We took the easy way out, and said “if it AV’s, blue-screens, or otherwise crashes
– it failed.” So if it appears to succeed; or if it returns a wrong error code;
or if the behavior of the program is just wrong, in a non-crashing way – we would
not detect it. Why did we do this? Well, remember our discussion of costs
and tradeoffs. I’ll give you a million lines of test code, developed over ten
years by 40 different people. Are you gonna track through that and fix it so
it reports errors correctly *for every possible
memory allocation failure path*? Note that I’m not claiming that
level of detailed testing isn’t useful – it just wasn’t feasible in that case, on
the scale of the entire test suite. Picking a set of core functionality and
writing some exceptionally robust test code specifically for this type of fault injection
scenario might be a useful endeavor. We’ll see. <grin>
For those concerned about Microsoft code quality, note that these days we do also
have some static analysis tools that will churn through a reasonable subset of possible
call graphs in our programs, and report possible problems in error paths. It
even files bugs automatically – the Windows folks love that, I’m sure!
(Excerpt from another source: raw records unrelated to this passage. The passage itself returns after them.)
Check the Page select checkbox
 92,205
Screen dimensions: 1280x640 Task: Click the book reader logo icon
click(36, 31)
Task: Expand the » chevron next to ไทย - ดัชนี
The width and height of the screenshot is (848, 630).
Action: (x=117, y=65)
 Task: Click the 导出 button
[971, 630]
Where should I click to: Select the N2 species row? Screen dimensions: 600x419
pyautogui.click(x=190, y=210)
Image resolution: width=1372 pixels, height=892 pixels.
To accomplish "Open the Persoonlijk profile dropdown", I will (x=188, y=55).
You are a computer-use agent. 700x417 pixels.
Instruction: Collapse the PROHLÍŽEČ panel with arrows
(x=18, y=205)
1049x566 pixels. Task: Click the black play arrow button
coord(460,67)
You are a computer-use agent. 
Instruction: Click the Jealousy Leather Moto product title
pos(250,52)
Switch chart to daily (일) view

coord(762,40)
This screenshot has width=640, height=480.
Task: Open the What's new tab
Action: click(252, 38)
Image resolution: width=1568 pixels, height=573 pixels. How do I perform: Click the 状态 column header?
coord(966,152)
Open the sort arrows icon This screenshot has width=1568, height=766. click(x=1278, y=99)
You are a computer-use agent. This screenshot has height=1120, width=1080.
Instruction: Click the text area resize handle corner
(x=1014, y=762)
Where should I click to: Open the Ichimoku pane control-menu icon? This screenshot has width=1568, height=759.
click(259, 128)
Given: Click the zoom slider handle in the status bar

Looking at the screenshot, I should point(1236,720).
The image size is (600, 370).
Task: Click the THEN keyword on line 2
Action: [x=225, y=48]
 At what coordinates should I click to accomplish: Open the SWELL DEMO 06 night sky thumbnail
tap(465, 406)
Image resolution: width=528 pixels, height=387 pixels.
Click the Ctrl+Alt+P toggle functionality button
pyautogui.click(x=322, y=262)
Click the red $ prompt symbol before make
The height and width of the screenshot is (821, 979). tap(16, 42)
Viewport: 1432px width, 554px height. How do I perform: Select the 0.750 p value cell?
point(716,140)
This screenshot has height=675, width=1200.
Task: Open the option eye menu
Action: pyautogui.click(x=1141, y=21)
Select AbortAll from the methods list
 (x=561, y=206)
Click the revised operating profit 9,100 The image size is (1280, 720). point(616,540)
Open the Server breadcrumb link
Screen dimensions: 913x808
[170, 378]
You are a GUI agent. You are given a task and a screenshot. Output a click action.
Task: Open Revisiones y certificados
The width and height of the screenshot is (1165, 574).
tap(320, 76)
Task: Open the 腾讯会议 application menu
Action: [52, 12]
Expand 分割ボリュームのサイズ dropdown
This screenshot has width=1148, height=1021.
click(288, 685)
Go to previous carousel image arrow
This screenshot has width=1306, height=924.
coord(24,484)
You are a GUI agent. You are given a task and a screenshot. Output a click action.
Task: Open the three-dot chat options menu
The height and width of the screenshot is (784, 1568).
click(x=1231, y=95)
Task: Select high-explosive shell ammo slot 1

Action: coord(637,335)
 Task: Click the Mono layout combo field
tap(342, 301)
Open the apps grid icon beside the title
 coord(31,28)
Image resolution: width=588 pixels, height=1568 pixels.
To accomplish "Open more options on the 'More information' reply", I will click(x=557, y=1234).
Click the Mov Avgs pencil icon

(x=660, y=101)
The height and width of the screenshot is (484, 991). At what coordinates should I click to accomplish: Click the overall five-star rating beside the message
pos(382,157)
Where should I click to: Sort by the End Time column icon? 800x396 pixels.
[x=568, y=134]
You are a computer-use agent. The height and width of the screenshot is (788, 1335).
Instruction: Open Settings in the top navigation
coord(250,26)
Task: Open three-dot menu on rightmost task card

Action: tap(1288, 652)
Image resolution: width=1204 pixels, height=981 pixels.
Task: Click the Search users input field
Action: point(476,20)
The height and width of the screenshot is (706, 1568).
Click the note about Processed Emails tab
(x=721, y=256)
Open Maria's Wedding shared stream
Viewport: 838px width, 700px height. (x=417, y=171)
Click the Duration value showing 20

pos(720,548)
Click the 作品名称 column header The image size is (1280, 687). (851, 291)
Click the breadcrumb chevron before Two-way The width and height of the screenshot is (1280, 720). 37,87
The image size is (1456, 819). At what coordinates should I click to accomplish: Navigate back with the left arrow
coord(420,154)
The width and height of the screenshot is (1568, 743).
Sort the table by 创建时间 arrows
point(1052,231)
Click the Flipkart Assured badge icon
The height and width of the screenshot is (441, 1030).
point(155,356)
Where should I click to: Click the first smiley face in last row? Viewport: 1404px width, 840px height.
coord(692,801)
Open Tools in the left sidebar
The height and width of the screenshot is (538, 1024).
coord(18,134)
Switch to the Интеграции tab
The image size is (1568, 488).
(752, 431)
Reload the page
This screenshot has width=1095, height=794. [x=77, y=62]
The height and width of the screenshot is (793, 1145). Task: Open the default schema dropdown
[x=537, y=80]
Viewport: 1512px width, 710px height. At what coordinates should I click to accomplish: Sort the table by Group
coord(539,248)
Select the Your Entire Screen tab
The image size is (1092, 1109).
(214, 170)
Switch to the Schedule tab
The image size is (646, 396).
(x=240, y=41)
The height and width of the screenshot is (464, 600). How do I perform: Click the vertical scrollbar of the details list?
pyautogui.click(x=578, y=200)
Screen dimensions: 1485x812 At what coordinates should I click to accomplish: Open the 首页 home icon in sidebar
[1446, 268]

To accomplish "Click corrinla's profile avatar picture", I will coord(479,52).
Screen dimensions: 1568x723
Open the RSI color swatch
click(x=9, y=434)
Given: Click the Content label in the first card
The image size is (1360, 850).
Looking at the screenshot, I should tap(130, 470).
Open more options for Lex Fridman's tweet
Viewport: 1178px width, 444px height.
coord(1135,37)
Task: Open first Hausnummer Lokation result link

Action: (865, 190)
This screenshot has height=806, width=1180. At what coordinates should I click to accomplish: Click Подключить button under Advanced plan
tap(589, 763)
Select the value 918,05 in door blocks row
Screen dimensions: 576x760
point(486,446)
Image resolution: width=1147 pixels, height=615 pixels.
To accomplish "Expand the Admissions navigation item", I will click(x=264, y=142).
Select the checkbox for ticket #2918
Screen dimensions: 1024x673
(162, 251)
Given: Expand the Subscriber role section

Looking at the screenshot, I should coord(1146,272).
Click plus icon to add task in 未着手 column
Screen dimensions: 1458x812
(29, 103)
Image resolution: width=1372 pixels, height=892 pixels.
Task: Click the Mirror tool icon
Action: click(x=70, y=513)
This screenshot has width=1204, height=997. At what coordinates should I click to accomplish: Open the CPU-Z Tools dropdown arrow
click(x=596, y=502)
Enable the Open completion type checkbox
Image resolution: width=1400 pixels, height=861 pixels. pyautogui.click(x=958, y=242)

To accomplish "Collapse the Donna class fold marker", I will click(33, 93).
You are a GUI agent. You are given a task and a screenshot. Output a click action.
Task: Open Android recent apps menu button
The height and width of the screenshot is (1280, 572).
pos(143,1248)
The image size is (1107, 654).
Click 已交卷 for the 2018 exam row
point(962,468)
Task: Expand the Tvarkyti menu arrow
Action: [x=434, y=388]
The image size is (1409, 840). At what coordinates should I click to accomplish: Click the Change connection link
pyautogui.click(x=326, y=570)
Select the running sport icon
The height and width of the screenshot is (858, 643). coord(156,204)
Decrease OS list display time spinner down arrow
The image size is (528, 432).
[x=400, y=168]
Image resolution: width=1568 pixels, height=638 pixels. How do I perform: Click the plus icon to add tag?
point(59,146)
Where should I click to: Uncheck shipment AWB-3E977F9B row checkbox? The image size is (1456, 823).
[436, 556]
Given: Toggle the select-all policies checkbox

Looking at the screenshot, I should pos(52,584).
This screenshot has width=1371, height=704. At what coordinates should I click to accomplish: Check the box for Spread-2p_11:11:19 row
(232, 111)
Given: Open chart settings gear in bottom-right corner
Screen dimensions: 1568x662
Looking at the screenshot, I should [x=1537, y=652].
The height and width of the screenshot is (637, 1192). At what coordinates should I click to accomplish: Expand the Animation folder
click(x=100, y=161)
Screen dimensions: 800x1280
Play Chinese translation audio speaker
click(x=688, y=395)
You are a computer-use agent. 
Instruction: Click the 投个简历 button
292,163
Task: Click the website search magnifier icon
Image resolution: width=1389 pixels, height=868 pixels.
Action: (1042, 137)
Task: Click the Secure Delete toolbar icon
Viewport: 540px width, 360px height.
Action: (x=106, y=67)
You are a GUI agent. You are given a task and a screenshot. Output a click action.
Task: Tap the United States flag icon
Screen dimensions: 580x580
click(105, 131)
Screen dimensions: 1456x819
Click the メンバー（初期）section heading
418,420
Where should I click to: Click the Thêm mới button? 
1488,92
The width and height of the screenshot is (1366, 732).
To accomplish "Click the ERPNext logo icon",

Some of my readers may be familiar with Microsoft’s stress-testing efforts, where
we often hammer a machine with tests to the point of program failure. While
stress testing is useful, don’t be fooled into thinking that it is an adequate replacement
for fault-injection testing. The biggest problem with stress testing is the
“early exit” problem. If you are crushing a machine to the point that memory
allocations are failing, then most programs are just going to die immediately when
you run them. You are only going to end up testing the first 10% of the program,
which presumably is not the intent. Another issue is that stress test
failures tend to be non-deterministic; you don’t necessarily know when (or if) a particular
failure will occur, and it can be very difficult to determine the actions that led
up to the failure. This makes debugging a stress failure much more, well, stressful;
than debugging an equivalent failure in a fault injection test.
Lastly, note that (as with so many of the topics I write about), there is much, much,
more to it than I have written. For example, there are many different kinds
of faults that you can inject. We talked about memory faults and protocol faults;
but there are also file access faults, security faults (a biggie!), system object
access faults (events, mutexes, etc), registry faults – you can even feel free to
inject faults into your own internal product code – what happens when your lower-level
stuff throws an exception to the higher-level stuff?
It is really not that hard to get started with, however; and I highly recommend it.